(The installation consists of a 10m long scroll on a table which is commplementd by 20 hung stained sugar bags above it.)


Seven years ago, I bought a number of used and empty sugarcane bags in the Grand Bazaar of Tehran without any specific plan. I bought them from a small trader who imported sugar from India to Iran. In 2018, I took them with me to India where I lived, studied and worked for a while. I returned the bags to Iran without touching them. I looked at the stains on the bags and remembered the journey. In my return to homeland, I merged my tales of travel and return. This scroll is the product of that amalgamation. It is a fiction story that is the product of my personal life experiences. It is unfaithful to myths, religions, rituals, and morals of a given culture. The story not only is an imaginative fantasy but also the mind’s wander through the world of nonsense expressions. This scroll tells the story of familiar yet strange spirits that are trapped in their bodies and objects that are trapped in geographical borders that are trapped in history, and the history that is trapped in books, and books that are trapped in minds, and minds that are trapped in cages. 
In this illustrated scroll, a parrot narrates a tale; an open adaptation of the stains registered on the sugar bags. The scroll is influenced by The Parrot Tales (Tooti nameh) by the Persian writer, Ziya’ al-Din Nakhshabi (14th Century) which is a Persian book consisting of 25 stories inspired by an Indian book with the same title (Socaspati in Sanskrit) written in 12th Century. In Iran and India, the parrot tells the story of adventurous stories with its sweet tongue; stories as sweet as sugar and as bitter as poison. This paradox, reminds me of my ancestral city. It is a small city in northern Iran where sugarcane cultivation is common. The name Siah shekar (black sugar) is derived from the local name given to non-industrial products of sugarcane stalks, which is called raw sugar outside of Iran, red sugar in most parts of Iran, and Kachi Kahand in India. This paradoxical phrase expresses the dangers, harms and bitterness of the sweet trade of sugar from the past to the present; a story about the reproduction of sugar grains from Guilan to Maharashtra and from Kerala to Khuzestan.
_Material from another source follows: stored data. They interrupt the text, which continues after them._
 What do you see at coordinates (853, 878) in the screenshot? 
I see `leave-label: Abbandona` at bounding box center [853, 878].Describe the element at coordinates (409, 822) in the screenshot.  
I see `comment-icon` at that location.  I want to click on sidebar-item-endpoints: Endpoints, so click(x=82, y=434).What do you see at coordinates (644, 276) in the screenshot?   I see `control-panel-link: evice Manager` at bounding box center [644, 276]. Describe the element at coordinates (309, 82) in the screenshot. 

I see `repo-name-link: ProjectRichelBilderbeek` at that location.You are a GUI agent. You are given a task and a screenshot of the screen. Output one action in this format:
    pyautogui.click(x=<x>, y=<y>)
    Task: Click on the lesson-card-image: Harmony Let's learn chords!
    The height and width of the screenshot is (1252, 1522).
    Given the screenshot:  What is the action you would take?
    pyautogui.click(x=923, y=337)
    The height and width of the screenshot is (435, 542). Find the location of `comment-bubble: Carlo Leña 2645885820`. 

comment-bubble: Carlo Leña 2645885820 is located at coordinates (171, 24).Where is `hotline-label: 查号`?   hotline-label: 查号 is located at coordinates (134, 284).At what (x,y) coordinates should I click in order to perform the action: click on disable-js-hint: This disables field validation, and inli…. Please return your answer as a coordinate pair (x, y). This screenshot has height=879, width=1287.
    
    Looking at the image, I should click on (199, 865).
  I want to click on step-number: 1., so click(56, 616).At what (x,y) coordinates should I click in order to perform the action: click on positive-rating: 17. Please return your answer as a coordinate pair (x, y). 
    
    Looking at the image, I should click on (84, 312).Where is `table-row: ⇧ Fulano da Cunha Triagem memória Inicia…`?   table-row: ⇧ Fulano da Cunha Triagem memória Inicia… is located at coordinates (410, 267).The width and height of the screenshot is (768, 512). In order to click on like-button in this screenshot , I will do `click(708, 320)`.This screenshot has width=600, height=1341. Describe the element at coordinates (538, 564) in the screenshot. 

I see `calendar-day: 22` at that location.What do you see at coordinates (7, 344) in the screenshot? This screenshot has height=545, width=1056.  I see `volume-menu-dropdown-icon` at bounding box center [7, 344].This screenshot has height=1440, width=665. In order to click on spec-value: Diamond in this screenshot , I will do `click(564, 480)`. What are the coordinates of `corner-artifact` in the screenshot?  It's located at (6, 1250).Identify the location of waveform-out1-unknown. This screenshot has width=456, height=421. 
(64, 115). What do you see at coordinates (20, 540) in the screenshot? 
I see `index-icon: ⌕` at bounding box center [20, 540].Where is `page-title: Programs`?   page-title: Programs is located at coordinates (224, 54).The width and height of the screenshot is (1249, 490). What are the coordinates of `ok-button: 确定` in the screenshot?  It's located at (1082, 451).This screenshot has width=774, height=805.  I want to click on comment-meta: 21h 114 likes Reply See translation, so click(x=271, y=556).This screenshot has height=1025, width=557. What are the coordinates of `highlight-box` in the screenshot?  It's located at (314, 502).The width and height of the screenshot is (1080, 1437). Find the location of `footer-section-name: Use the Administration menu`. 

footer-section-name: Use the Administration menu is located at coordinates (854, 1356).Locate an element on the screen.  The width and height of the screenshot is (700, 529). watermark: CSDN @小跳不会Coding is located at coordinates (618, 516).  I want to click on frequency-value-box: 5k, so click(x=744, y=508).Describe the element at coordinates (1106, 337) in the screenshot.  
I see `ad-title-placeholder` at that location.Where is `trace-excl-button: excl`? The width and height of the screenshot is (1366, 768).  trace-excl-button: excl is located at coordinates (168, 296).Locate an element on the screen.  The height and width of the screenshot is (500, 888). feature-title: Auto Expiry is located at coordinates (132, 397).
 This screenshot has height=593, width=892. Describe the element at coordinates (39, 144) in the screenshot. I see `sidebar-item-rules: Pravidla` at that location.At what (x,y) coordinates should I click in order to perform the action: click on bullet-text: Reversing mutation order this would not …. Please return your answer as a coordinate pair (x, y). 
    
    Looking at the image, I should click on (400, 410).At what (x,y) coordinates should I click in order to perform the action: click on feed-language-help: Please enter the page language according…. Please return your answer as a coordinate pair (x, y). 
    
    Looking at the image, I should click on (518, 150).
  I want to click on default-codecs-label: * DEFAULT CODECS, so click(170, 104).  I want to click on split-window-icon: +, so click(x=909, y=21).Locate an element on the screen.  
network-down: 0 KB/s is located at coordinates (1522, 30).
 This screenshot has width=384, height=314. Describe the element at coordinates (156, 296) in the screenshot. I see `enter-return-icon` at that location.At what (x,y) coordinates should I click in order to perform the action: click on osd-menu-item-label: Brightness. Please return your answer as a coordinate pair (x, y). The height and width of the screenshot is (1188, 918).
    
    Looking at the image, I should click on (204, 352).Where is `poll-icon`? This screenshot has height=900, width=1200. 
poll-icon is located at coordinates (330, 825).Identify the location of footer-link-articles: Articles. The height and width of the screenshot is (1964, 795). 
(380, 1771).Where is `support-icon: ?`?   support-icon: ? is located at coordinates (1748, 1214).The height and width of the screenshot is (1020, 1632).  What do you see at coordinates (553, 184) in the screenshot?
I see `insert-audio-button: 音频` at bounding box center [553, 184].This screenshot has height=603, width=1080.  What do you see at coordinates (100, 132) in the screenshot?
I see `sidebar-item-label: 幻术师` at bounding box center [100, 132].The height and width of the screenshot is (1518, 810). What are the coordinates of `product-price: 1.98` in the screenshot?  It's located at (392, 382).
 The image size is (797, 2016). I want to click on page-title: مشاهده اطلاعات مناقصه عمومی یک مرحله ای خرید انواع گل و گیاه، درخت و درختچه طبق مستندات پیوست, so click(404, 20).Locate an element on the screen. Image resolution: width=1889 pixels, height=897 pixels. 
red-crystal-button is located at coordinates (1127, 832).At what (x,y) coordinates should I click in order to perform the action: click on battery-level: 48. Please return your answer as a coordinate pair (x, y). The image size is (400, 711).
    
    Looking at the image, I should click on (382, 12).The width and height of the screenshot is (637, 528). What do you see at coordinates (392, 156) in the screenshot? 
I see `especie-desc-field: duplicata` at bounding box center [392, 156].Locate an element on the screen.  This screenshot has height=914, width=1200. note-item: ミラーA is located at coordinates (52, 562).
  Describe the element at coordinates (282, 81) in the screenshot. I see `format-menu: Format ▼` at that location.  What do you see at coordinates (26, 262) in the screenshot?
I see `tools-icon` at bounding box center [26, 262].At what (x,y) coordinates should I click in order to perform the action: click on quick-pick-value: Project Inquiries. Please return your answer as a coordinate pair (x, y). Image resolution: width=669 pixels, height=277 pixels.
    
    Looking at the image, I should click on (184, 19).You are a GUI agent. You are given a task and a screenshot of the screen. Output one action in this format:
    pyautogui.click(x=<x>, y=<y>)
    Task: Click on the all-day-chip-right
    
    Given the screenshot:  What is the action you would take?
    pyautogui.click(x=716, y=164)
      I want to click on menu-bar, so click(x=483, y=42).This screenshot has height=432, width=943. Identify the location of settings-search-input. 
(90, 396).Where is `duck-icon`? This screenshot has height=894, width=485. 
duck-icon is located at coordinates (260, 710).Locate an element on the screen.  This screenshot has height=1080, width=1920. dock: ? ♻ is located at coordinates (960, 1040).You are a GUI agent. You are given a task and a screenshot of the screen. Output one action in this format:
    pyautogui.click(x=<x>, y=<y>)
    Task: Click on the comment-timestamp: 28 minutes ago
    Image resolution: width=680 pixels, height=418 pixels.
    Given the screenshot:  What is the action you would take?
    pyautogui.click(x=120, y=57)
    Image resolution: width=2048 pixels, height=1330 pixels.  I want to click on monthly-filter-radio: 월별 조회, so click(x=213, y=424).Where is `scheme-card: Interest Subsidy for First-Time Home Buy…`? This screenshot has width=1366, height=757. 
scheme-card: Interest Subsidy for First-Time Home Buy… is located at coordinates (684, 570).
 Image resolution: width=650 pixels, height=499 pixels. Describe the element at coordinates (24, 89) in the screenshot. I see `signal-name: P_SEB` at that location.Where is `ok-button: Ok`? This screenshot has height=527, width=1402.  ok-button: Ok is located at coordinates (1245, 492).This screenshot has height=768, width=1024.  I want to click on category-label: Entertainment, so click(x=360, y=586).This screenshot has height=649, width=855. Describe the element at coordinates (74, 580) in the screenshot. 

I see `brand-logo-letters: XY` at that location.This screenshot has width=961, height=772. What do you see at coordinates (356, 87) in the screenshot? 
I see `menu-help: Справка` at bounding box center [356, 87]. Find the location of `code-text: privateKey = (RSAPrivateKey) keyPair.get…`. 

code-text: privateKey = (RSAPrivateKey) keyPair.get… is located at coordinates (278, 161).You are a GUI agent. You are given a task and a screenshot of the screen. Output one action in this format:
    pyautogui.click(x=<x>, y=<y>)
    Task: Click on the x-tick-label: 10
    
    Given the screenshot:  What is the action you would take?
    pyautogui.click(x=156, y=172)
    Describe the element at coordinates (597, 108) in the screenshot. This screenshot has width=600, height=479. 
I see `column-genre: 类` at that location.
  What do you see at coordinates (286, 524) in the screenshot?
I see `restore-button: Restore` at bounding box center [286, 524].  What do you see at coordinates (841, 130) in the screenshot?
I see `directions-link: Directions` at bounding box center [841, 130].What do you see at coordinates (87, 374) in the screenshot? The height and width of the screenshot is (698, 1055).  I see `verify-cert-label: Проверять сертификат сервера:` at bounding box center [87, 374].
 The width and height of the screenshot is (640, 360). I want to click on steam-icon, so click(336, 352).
In the famous books of Indian Sanskrit and glorious Persian literature, there are several stories that delicately describe the benefits and dangers of traveling and settling down, migration and return. However, for the Middle Eastern man, ‘dignity’ and ‘homeland’ make an open-ended tragic comedy. They are a comedy because they seems trivial. And they are a tragedy as they are the main source of all crisis in his life. In Asia and the Middle East, according to personal beliefs as well as cultural and social customs, man sees his inevitable destiny in a temporary relationship with his dignity and his homeland and considers the situation acceptable, but he has neither the intuition to accept, nor the ability to stay, nor the will to construct! He is punished at home and has no place in a foreign land, so he becomes confused and isolated and jokes about his own fate and the fate of others. He often seeks advice to calm his restless soul. He does not know what to do with his hopes and desires, with his home or homeland. Constantly, he feels at crossroads, staying or going, returning or settling! In the meantime, every decision becomes absurd or destroys the mind or crushes the heart. Doubts become barriers between inside and outside. He loses his dignity at home and moves away from his ‘so-called’ backward homeland, and from this point on, becomes a stranger in his home and everywhere. He has no history, no geography, no language, no head, no order, his multiple faces are distorted, his behavior is not in accordance with his innate values, he does everything and does not finish anything, he is imperfect and strange. 
This strange man is a refugee. He always takes refuge from one situation to another, from one moment to another, from one person to another, and from one city to another. These continuous and fruitless
migrations keep him in a state of deprivation and homelessness. His heart is not pure with his destiny and he leaves his homeland and returns to it many times in his imagination. All his life, he longs for peace but instead, wanders in bewilderment, and as Abolhassan Kharghani said, “he is like a bird that leaves his nest in search of seeds, but finds no seeds, and does not know the way back to its nest.” On the one hand, human kind’s historical restlessness and on the other, the sufferings caused by a defined nationality makes him bitter. He is constantly distracted and hence, lacks a desirable 
connection to his homeland. “A parrot stops him from leaving” and tells him why he should not leave his home; that why he should reconsider the necessity of leaving. The parrot warns him that 
emigrating and leaving home behind is a betrayal of the family, and returning–a return to the centre of misery– is a betrayal of oneself. The parrot knows the way, but he is both scattered and talkative, and his tongue is ambiguous, so his advice is careless and useless, and leaves the man’s mind s
cattered and stunned. This Eastern day dreamer has no foot on the earth and ascends the world in the heavens. He changes the meaning of simple concepts and never knows for sure that whether the homeland is the cause of his misery and wrath or the source of his inspirations and enlightenments.